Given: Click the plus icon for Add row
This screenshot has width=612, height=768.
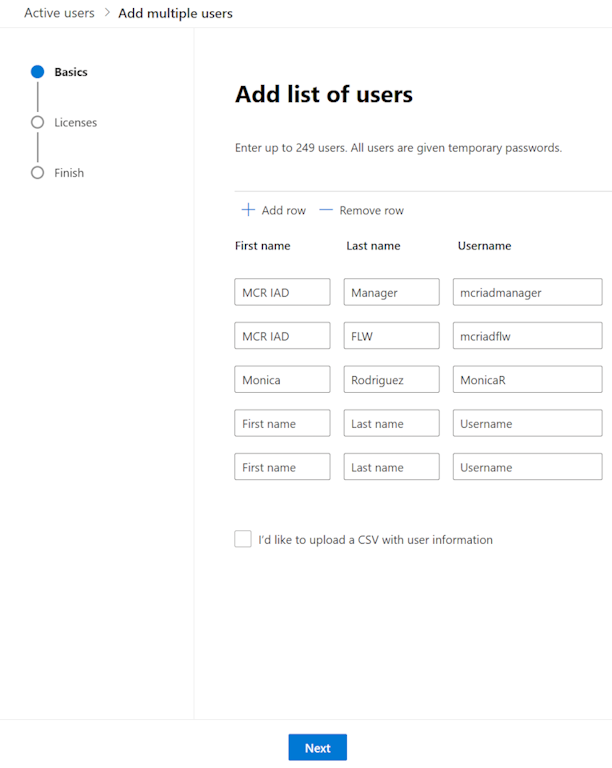Looking at the screenshot, I should (x=248, y=210).
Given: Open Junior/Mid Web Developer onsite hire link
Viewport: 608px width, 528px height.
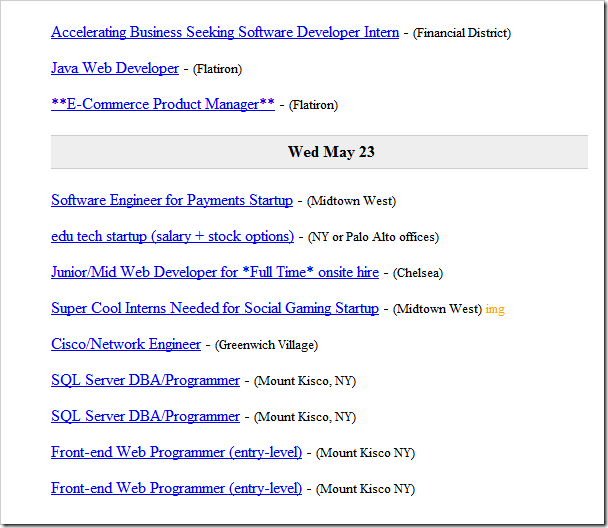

================

Can you copy the records above word for word, leaving out the pictures?

Given: Click the plus icon for Add row
This screenshot has width=612, height=768.
Looking at the screenshot, I should (x=248, y=210).
Given: Open Junior/Mid Web Developer onsite hire link
Viewport: 608px width, 528px height.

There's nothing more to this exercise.